1時間ほど待って、ようやく名前を呼ばれた。
先生はまだ若い女の先生だった
僕が前に見てもらっていたのはおじいさん先生だったので
ちょっと恥ずかしいような、嬉しいような気がした
「だいたいのことは聞きました。それで今日はどうしましょかね」

「まずは耳の治療をして、ワクチンを打っていただきたいのですが
それと、病気はないかも調べてほしいのですが」
と、奥さんが言うと、先生は
「この子の耳は、
おそらくノミ・ダニのせいで自分で傷つけたものですね。
それが治りきらず、化膿して
意外と深い部分まで回ってしまっているのかもしれませんね
だからこの傷が治るまでワクチンは打てません。
まず、化膿止めの抗生物質とノミダニ除去のワクチンだけ打ちましょう」
先生は、若いけれどてきぱきと診察されました。

「わかりました。

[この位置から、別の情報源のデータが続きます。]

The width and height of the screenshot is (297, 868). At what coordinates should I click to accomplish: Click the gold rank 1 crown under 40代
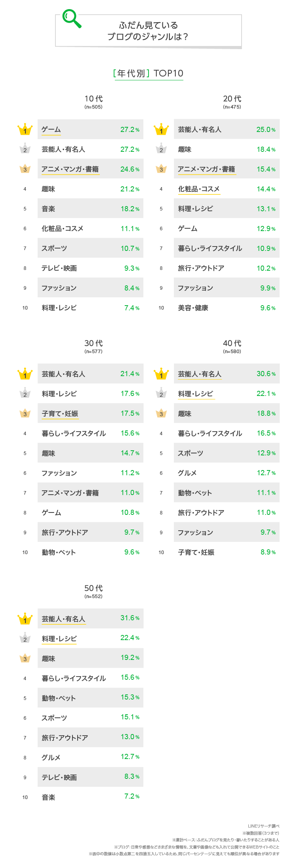pos(161,374)
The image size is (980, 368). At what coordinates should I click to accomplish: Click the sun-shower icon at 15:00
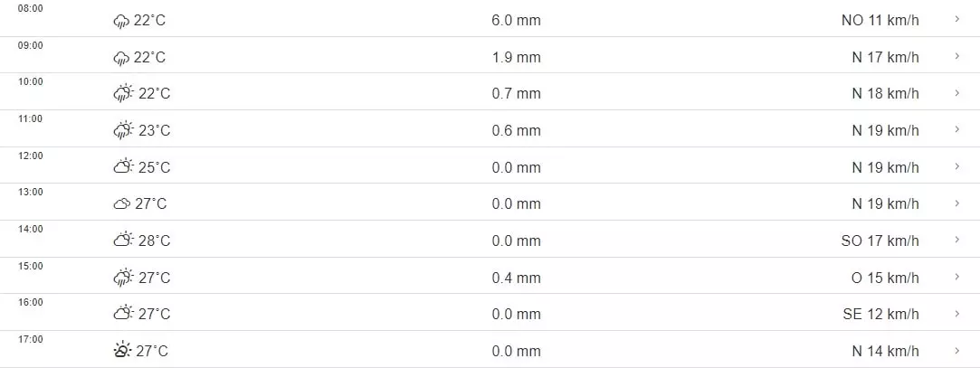[x=124, y=278]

きょうはそれでお願いします」
2本の注射はあっという間に終わった。
「先生、それでこの子は男の子でしょうかね。大きいので」
「そうですね。男の子です。
でももう去勢してて、放浪してから1年くらいは経ってるので
飼い主さんになにか、あったのか?
この子が勝手に出て行ったのかはわかりませんね」

「え!もう去勢もしてるんですか。じゃあやっぱり飼い猫だたんですね
最初から触らせてくれる子はなかなかいないので、
そうだと思ってました。それでこの子は何歳くらいでしょう?」
と、奥様が尋ねると、
「そうですね。歯の汚れからみて3歳から3歳半くらいでしょう」
やぱり優しい手で触れながら先生は言った。

「この子の名前、もみじにします」
「あら、のりさんもう飼う気満々じゃないですか」
先生はクスッと笑われた。
「いいえ。預かるだけですよ。先生」
「そうなんですですね」
「飼い主さんがおられるなら、その方にお返しするのが
わたしたちの役目です」

「了解です。まあどちらにしても2週間後に見せてくださいね」
そう言われ、ハイありがとうございましたと頭を下げ、
7700円払ってお二人は病院を後にしました。